# Cross-Hardware Serving Benchmark

**Question**: What's the overhead of training on one hardware and serving on another?

## The Matrix

|  | **Serve GPU** | **Serve TPU** |
|--|---------------|---------------|
| **Train GPU** | Baseline | PyTorch→JAX |
| **Train TPU** | JAX→ONNX→TensorRT | Native |

## Conversion Paths

1. **PyTorch → JAX** (GPU train → TPU serve)
   - `torch` → `jax.numpy` weight conversion
   - Or: `torch` → ONNX → `jax_onnx`
   - Friction: High (architecture differences)

2. **JAX → ONNX → TensorRT** (TPU train → GPU serve)
   - `jax2onnx` or `flax` export
   - ONNX → TensorRT for GPU optimization
   - Friction: Medium (well-supported path)

3. **PyTorch → ONNX → TensorRT** (GPU train → GPU serve optimized)
   - Standard optimization path
   - Friction: Low (native ecosystem)

In [None]:
# Setup
!pip install -q torch transformers onnx onnxruntime-gpu
!pip install -q optimum[onnxruntime-gpu]

import torch
import time
import json
import os
from datetime import datetime

# Detect hardware
if torch.cuda.is_available():
    device = "cuda"
    hw_name = torch.cuda.get_device_name(0)
    print(f"GPU: {hw_name}")
else:
    device = "cpu"
    hw_name = "CPU"
    print("Warning: No GPU detected")

In [None]:
# Step 1: Load PyTorch model (simulating GPU-trained model)
from transformers import AutoTokenizer, AutoModel

MODEL_ID = "Alibaba-NLP/gte-Qwen2-1.5B-instruct"

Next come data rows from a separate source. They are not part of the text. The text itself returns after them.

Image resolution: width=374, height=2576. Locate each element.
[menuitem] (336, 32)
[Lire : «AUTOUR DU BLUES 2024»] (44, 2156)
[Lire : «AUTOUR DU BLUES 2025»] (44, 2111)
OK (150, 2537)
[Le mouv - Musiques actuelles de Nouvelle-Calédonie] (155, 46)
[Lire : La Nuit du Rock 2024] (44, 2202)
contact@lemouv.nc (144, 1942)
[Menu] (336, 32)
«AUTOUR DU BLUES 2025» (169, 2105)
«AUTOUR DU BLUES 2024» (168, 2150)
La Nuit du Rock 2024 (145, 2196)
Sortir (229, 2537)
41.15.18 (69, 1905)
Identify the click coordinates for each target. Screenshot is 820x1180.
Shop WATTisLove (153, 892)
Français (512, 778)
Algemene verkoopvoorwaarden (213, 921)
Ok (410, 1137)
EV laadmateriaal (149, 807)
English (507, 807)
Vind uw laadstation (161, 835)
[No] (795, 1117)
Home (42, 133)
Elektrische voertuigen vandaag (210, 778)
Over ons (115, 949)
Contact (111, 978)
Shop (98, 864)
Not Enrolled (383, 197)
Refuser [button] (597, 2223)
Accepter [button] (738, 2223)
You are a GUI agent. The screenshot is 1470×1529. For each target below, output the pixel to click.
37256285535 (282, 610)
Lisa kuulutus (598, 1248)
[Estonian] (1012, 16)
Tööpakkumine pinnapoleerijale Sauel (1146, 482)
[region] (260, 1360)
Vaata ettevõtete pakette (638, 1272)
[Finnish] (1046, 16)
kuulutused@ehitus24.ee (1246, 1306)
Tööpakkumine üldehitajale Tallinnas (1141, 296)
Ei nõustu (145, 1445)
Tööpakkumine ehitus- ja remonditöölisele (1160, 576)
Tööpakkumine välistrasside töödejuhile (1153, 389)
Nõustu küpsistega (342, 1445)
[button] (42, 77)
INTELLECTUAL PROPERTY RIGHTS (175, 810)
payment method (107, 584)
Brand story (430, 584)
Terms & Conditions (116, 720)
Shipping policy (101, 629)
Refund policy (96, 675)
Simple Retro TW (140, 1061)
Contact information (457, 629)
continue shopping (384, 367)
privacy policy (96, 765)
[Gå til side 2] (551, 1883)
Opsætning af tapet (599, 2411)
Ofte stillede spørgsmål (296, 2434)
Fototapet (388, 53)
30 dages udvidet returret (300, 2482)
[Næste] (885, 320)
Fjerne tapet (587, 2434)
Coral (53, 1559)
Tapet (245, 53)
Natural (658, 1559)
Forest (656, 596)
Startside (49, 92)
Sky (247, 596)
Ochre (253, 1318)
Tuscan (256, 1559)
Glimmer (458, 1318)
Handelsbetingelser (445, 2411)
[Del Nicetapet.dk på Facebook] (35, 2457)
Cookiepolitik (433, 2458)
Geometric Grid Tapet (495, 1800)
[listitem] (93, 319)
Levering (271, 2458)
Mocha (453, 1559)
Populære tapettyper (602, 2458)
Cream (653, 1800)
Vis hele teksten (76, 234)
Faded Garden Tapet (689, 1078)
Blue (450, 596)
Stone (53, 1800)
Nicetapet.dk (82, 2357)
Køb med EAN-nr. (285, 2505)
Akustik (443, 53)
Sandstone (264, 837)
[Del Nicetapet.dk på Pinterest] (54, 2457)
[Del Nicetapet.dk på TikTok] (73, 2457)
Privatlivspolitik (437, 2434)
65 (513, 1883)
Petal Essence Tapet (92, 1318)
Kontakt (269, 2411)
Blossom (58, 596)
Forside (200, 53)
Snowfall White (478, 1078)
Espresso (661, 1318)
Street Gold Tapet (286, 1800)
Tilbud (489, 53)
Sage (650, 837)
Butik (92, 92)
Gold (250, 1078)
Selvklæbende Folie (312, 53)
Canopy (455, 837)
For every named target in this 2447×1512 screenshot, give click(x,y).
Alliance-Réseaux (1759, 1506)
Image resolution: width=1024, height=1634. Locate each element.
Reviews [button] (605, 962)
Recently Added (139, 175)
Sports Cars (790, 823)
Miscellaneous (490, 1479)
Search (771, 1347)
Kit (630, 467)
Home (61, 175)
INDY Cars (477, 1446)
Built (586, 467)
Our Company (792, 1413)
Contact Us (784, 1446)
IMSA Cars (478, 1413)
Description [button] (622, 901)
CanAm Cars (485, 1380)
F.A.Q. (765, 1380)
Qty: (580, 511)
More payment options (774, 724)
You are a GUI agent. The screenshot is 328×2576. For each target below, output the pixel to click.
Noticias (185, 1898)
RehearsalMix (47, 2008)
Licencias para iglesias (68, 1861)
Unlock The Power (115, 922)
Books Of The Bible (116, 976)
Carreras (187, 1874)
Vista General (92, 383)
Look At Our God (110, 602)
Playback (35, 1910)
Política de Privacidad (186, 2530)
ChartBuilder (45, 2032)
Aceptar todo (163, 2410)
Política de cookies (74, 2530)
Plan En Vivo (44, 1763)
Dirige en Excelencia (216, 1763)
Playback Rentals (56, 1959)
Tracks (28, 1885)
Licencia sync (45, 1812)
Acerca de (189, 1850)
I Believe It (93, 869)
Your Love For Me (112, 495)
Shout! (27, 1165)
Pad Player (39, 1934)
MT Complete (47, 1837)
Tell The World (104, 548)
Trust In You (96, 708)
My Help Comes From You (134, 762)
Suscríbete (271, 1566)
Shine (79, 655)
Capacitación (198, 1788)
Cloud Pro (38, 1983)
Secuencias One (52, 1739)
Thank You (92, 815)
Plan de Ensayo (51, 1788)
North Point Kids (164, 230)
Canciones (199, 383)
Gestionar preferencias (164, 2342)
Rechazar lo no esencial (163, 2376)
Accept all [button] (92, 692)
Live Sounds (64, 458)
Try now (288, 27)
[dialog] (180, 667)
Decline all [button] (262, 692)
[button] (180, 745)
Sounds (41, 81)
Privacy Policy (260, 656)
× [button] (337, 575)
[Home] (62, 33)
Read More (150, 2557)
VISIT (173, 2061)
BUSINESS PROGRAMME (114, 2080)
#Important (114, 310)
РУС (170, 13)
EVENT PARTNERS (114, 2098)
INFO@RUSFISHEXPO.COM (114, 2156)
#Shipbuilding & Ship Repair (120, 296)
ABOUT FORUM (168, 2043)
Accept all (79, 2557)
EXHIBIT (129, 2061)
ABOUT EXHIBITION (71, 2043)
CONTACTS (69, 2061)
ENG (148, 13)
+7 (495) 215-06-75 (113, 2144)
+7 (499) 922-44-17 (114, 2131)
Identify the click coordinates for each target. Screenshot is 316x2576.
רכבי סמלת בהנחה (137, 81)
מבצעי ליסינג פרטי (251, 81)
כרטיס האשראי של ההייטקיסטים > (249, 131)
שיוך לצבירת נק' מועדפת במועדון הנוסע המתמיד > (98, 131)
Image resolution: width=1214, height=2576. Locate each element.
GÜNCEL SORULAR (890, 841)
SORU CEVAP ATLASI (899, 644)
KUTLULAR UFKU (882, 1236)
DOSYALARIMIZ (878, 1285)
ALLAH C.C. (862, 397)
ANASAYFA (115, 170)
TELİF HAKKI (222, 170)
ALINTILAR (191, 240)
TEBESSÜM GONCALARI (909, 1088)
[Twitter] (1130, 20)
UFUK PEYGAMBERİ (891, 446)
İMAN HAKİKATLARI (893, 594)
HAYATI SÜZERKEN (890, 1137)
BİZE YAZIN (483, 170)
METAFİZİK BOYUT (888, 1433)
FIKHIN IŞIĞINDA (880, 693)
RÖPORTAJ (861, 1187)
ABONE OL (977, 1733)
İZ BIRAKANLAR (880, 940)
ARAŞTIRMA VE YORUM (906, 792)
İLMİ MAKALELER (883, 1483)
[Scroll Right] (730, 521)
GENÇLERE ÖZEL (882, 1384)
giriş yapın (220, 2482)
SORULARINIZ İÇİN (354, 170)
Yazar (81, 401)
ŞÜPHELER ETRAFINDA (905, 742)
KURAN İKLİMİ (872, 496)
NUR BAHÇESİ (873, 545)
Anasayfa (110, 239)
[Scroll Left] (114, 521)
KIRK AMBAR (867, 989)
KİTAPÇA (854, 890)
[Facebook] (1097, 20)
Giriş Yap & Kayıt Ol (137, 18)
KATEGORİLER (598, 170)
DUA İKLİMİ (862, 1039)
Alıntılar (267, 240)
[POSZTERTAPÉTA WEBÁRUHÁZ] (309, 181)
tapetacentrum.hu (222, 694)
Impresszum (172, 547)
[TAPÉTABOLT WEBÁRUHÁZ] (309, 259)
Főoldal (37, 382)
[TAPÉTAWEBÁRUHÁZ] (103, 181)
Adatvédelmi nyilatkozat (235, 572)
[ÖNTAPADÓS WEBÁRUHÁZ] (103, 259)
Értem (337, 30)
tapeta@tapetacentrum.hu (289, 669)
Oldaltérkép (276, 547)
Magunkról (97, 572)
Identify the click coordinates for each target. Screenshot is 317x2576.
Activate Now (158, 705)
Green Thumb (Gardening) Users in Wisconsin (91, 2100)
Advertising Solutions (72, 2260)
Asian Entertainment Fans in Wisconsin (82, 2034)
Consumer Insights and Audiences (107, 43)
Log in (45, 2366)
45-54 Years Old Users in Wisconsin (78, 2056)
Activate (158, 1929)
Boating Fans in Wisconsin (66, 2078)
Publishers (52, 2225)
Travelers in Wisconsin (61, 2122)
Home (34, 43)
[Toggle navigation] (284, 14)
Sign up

print(f"Loading {MODEL_ID} in PyTorch...")
tokenizer = AutoTokenizer.from_pretrained(MODEL_ID, trust_remote_code=True)
model_pt = AutoModel.from_pretrained(MODEL_ID, trust_remote_code=True)

# Baseline PyTorch inference
test_text = "What is the meaning of life?"
inputs = tokenizer(test_text, return_tensors="pt")

model_pt.eval()
with torch.no_grad():
    start = time.time()
    for _ in range(10):
        _ = model_pt(**inputs)
    pt_time = (time.time() - start) / 10

print(f"PyTorch CPU baseline: {pt_time*1000:.1f}ms/inference")

In [None]:
# Step 2: Export to ONNX
from pathlib import Path

onnx_path = Path("/content/model.onnx")

print("Exporting to ONNX...")
export_start = time.time()

# Dynamic axes for variable sequence length
dynamic_axes = {
    'input_ids': {0: 'batch', 1: 'sequence'},
    'attention_mask': {0: 'batch', 1: 'sequence'},
}

torch.onnx.export(
    model_pt,
    (inputs['input_ids'], inputs['attention_mask']),
    onnx_path,
    input_names=['input_ids', 'attention_mask'],
    output_names=['last_hidden_state'],
    dynamic_axes=dynamic_axes,
    opset_version=14,
)

export_time = time.time() - export_start
onnx_size = onnx_path.stat().st_size / 1e9

print(f"ONNX export: {export_time:.1f}s, size: {onnx_size:.2f}GB")

In [None]:
# Step 3: ONNX Runtime inference (GPU)
import onnxruntime as ort

print("Loading ONNX model with GPU provider...")
providers = ['CUDAExecutionProvider', 'CPUExecutionProvider']
session = ort.InferenceSession(str(onnx_path), providers=providers)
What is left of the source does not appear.